Nonrecurring Funding for FETC and Compass Center

  • Secure funding for Sarasota County member projects that was moved into nonrecurring status this year. Move funding into recurring status in DCF base budget.

  • $1.5 million in mental health and substance abuse services funded by the Florida Legislature for more than six years are at risk of not being funded at all next year due to their budget status as "nonrecurring dollars". These services touch more than 1,100 families a year served through Coastal Behavioral Healthcare.

  • The cuts disproportionately affect Sarasota County, representing a 60 percent cut in children's substance abuse and a 55 percent overall.

   Programs which will be eliminated:

  • Compass Center: $1,062,000 annually

– Residential Treatment for adolescents with mental health and substance abuse issues
– 45 clients annually / six month program
– This program provides life saving treatment to adolescents; if this program is eliminated, it would lead to increased truancy and arrests of juveniles for increasingly serious  offenses.

  • Family Emergency Treatment Center: $500,000 annually

– Walk-in clinic provides immediate counseling and referral services to individuals who are experiencing a mental health or substance abuse emergency
– 1,021 clients annually
– If this program is eliminated there will be an increased demand on an already overstressed and overburdened emergency room system, criminal justice system and unnecessary hospitalizations will increase at a higher cost to the community.

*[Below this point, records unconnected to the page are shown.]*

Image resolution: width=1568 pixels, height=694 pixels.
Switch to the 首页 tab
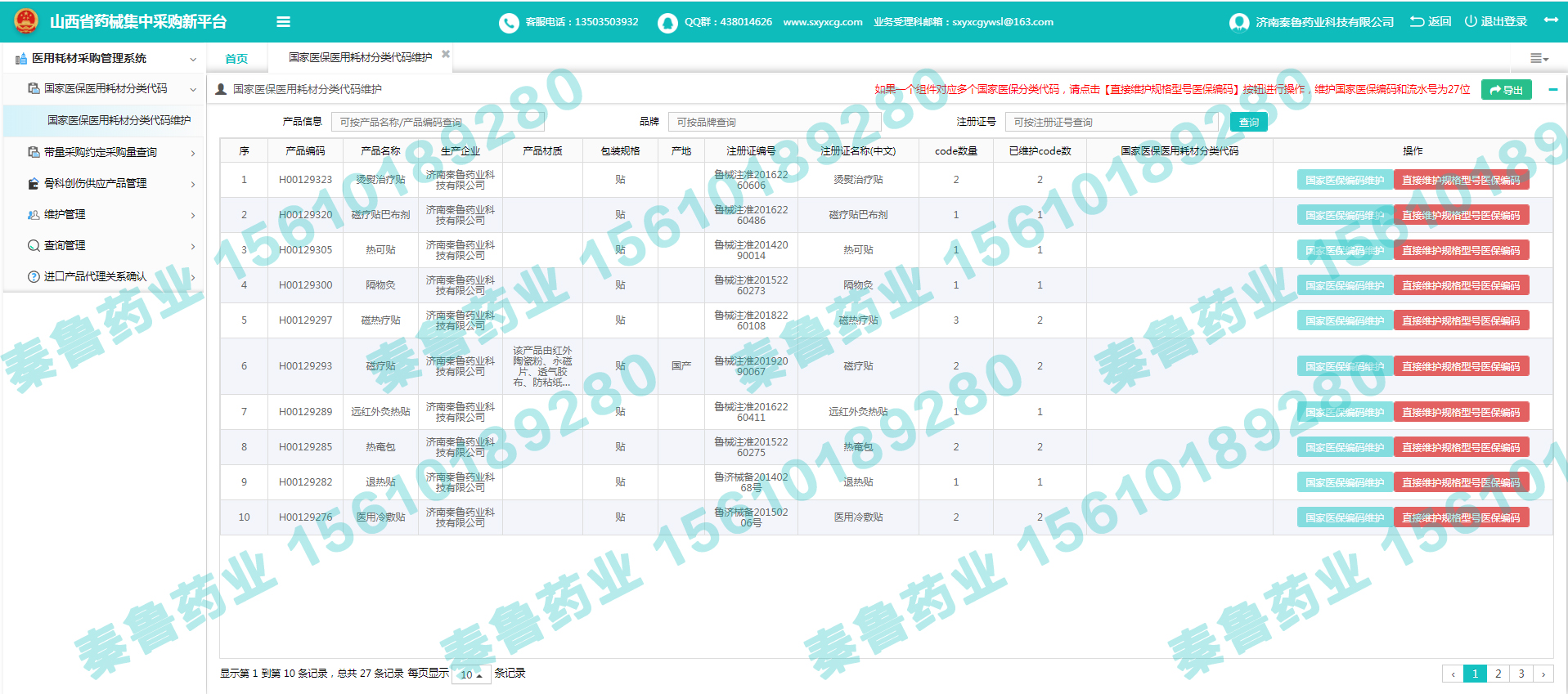236,58
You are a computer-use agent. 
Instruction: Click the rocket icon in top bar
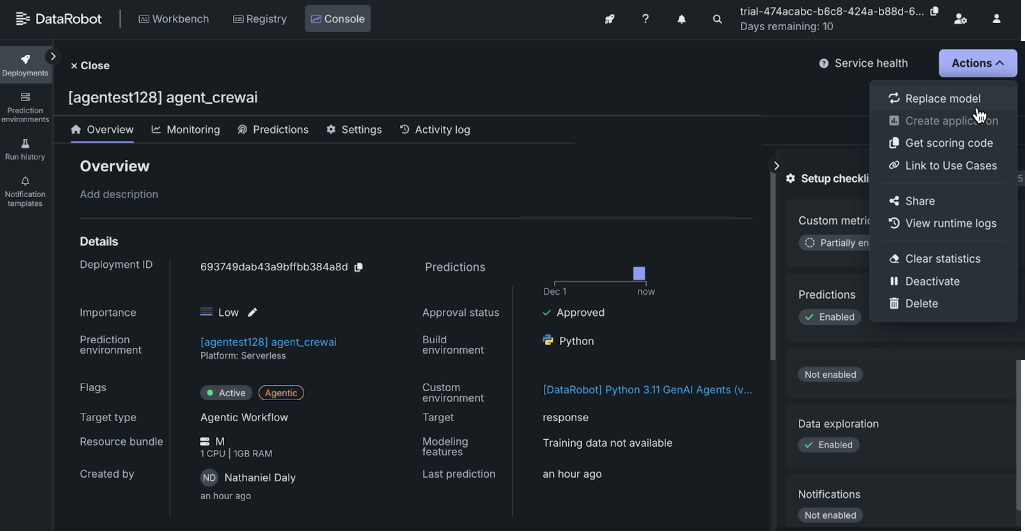609,19
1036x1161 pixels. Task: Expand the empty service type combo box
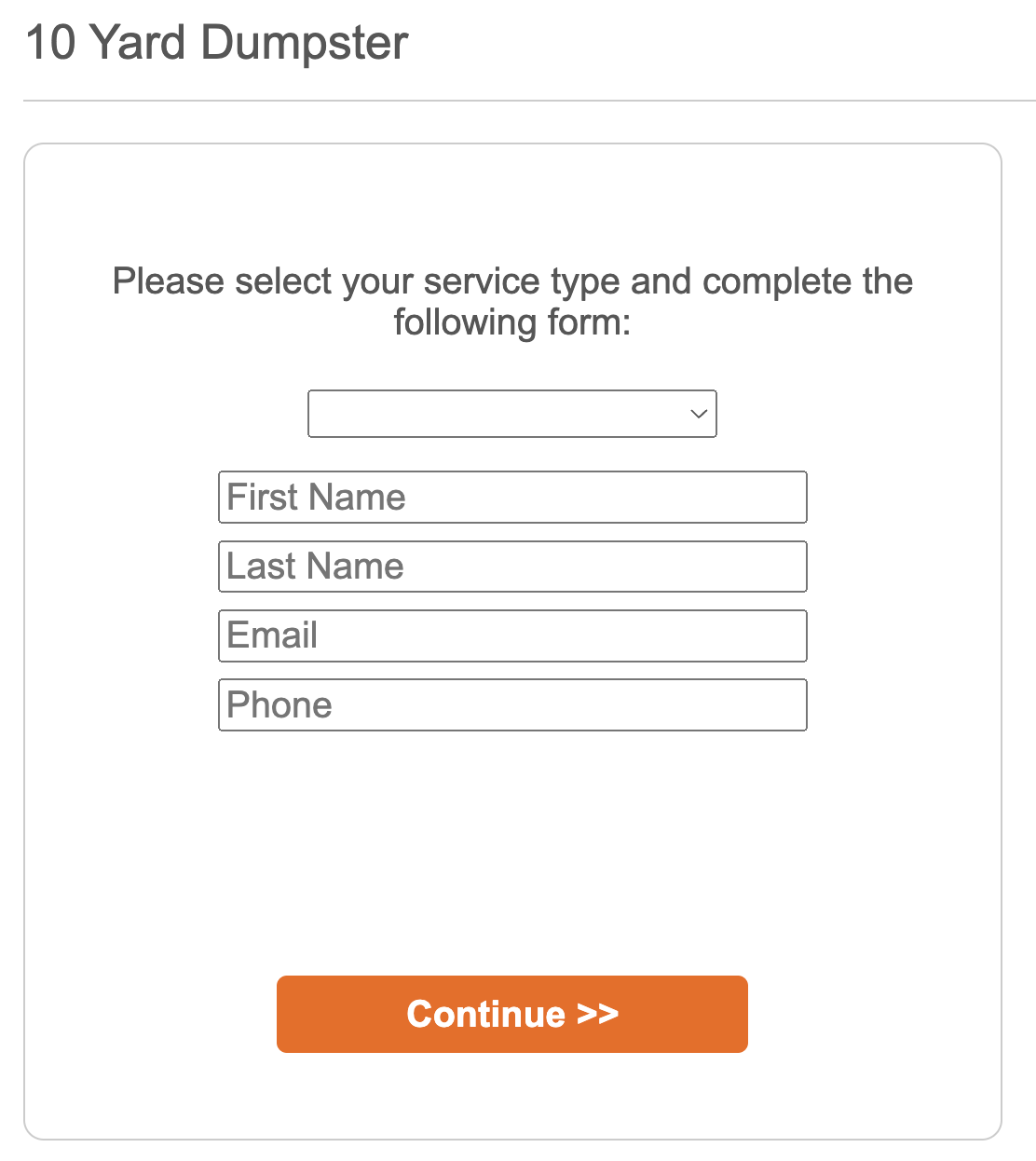(512, 414)
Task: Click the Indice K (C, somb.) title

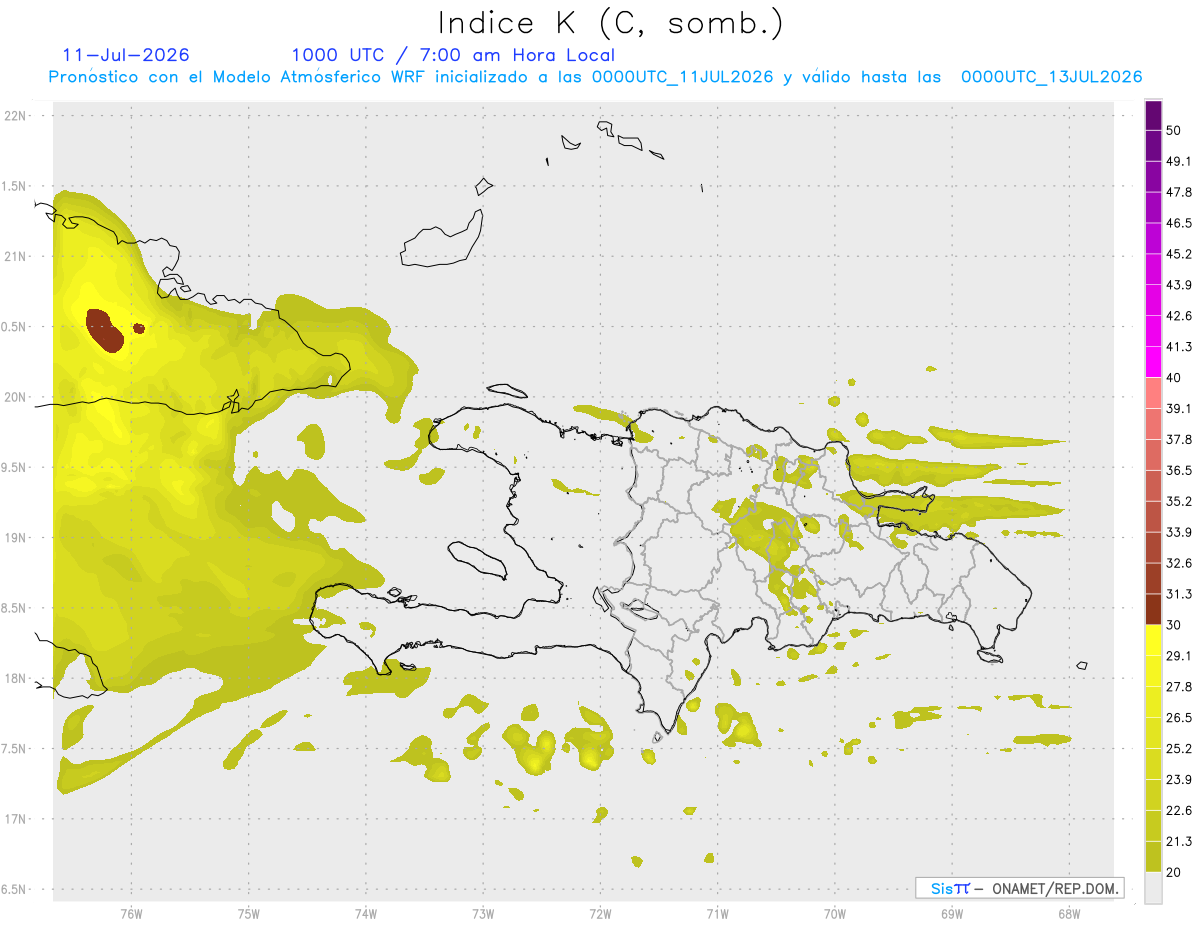Action: 611,23
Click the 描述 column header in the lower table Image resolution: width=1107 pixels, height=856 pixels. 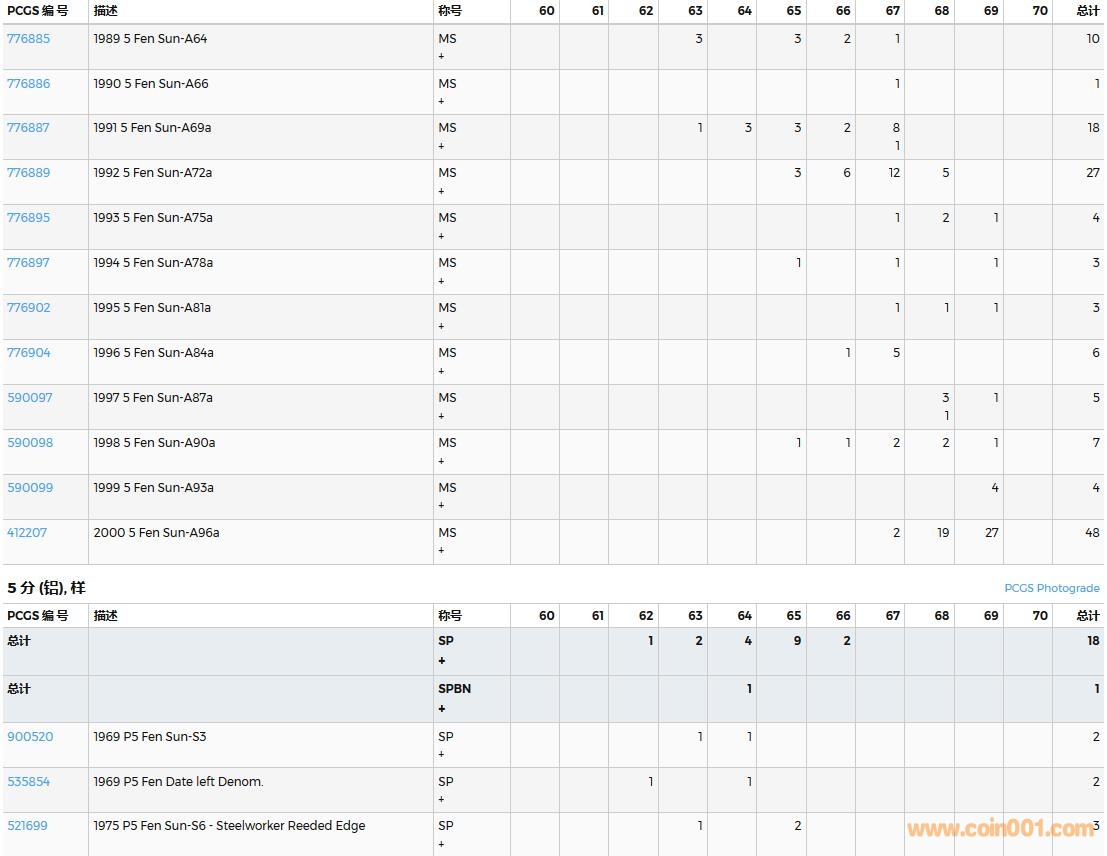(x=106, y=616)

Expansion of Fetal Alcohol Spectrum Disorders (FASD) Program

  • Fetal Alcohol Syndrome (FAS) is the leading cause of mental retardation in the western world and is 100% preventable. The comprehensive lifetime cost of just one baby with FAS could be as much as $4 million. The cost to American taxpayers for Fetal Alcohol Syndrome is estimated to be $5 million a day.

  • Sarasota County is second only to Pinellas County in Florida in the number of substance exposed newborns in the Suncoast Region. This places a high number of young children in Sarasota County at high risk for developmental and behavioral disorders.

  • Funding ($750,000) is requested in FY 09/10 to build upon the FASD initiative started in FY 05-06. Additional funds will be used to support development of a FASD clinic in Miami and one additional clinic site in Tallahassee. In addition, these funds would expand intervention services for children in Sarasota County and the Florida Center for Child and Family Development’s Diagnostic/Intervention Center in Sarasota will serve as a training site for the other core teams at the new centers.

  • A portion of this funding ($225,000) would expand outreach services to pregnant women through First Step of Sarasota, support residential treatment for pregnant women who are abusing substances in the Mothers and Infants Program, and provide after-care services for women discharged from the Mothers and Infants or Transitional Living Programs. These are high risk infants and mothers that require immediate and continuous comprehensive, coordinated services.